Once upon a time, schoolchildren ducked under their desks in mock preparation for an attack by enemy planes. Duck and cover during an air raid drill was a directive even the youngest students understood.

In a more modern era, it’s not uncommon to see students and teachers lined up outside of school for long periods while police check out the school building after a bomb threat is phoned in.

The former was play-acting; the latter, a stage somewhere in between naïveté and the harsh reality of living in a post-9/11 world.

Now, law enforcement and school officials have gotten a reality check about terrorism delivered, inexplicably, by a fallen Iraqi insurgent.

Primed by scenes on TV news of Columbine or Belran, Russia, they took the first steps in what must develop into an intelligent, comprehensive and coordinated plan to protect the schools.

The new world situation calls for schools to move beyond rote fire drills, and map out real plans for making their facilities — and students housed there — secure, day in and day out.

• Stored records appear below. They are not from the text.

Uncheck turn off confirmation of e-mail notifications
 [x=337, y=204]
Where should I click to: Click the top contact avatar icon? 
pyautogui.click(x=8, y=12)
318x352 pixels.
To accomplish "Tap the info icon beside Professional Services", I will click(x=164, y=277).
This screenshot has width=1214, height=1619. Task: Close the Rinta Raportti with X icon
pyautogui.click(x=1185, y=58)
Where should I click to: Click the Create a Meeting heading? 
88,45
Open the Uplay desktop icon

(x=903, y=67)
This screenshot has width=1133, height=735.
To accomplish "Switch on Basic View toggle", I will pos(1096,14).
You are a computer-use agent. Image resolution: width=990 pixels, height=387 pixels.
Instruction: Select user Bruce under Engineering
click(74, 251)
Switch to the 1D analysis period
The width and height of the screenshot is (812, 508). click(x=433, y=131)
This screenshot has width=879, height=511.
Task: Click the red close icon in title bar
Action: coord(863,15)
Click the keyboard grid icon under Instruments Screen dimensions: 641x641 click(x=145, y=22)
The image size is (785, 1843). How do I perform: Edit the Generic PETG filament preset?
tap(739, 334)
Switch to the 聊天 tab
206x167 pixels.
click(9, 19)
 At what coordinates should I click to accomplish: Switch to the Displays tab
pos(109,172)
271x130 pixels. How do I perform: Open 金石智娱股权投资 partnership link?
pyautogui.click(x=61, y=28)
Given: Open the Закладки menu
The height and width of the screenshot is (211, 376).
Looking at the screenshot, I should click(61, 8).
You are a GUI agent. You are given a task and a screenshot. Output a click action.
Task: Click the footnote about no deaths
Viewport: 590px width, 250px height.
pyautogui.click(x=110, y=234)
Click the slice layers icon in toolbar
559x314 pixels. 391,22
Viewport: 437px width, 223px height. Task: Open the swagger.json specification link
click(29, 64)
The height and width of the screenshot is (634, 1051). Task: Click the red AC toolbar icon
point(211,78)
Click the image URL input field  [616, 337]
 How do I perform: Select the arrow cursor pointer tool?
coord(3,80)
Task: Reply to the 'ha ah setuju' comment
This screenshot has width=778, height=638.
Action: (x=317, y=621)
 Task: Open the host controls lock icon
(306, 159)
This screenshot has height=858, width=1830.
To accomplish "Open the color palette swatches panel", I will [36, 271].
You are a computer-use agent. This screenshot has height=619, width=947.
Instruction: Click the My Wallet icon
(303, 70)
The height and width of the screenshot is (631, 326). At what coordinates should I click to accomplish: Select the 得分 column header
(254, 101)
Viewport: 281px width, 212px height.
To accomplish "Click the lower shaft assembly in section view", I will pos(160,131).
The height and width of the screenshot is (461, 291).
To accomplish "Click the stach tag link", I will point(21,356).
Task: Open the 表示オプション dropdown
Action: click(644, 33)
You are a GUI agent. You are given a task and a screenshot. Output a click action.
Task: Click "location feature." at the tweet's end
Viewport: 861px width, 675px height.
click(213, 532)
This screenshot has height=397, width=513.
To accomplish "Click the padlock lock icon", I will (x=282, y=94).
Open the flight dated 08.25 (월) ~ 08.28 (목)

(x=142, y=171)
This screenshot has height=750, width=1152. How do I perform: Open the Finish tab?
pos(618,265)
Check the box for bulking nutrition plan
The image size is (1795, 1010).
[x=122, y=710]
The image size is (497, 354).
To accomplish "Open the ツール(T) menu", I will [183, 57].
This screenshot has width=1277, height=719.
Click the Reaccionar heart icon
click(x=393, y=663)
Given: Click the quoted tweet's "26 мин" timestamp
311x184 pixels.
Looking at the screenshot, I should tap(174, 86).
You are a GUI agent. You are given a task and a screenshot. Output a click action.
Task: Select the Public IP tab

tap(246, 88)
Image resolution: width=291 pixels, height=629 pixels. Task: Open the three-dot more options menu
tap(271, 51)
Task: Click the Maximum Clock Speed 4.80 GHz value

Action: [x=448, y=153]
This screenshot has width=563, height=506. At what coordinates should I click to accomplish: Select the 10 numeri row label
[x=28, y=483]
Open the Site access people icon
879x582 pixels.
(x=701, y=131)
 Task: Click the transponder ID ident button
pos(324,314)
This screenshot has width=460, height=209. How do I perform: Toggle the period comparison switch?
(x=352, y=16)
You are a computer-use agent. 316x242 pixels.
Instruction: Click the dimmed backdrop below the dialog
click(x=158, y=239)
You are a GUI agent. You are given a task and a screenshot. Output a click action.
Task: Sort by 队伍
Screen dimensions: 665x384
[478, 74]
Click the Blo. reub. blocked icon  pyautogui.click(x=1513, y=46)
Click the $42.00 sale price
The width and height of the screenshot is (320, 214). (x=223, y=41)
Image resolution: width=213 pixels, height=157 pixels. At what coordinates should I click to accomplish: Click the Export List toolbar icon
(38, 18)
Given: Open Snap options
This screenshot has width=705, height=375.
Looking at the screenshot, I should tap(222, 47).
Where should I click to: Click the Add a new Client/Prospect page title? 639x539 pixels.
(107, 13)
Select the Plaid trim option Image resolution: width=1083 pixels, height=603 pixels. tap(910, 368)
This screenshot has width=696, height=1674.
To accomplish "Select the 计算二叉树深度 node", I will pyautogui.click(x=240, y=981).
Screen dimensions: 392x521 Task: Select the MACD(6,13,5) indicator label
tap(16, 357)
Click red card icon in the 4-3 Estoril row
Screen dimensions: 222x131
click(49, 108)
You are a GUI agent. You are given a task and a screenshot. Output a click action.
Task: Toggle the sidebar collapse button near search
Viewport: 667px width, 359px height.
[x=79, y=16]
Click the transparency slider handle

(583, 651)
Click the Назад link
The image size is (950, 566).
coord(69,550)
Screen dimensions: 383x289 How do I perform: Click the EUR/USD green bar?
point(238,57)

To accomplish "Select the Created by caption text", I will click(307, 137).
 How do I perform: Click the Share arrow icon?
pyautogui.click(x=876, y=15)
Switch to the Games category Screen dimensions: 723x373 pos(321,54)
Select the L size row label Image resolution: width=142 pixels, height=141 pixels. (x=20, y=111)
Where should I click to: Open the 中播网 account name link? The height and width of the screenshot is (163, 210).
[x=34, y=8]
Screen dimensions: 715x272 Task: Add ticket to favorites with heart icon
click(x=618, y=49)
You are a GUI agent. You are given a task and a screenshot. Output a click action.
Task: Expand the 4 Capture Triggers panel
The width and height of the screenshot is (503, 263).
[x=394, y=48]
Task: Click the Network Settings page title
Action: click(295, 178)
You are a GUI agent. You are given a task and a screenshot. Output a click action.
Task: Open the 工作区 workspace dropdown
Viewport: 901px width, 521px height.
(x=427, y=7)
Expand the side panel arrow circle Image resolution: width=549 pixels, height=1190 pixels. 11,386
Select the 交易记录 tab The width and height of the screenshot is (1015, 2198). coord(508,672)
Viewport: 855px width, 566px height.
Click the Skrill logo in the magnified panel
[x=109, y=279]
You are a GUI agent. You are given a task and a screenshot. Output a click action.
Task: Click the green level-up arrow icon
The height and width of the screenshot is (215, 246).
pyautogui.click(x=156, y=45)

Such plans must go beyond checking out visitors via buzzers and video cameras. Points of entry are the obvious weak links. But what about, as Belran taught us, the workers on the construction site? A car bomb?

County and state law enforcement agencies should work with schools to educate the educators about how to assess their facilities, what steps to take to heighten security and how to react to possible scenarios, including one as extreme as a terrorist assault.

That process began last week in Rumson, where law enforcement officials told school administrators not to post floor plans on the Web. Plans should be in place and parents should be reassured.

All of this must be accomplished, somehow, without diminishing the quality of life for the school community and the educational experience of students. A tall, but necessary, order.

Most of us could not have imagined before Columbine, 9/11, and more recently, Belran, what we are now confronted with — the need to make plans to protect against terrorist targets as large as a nuclear power plant or as small as a child.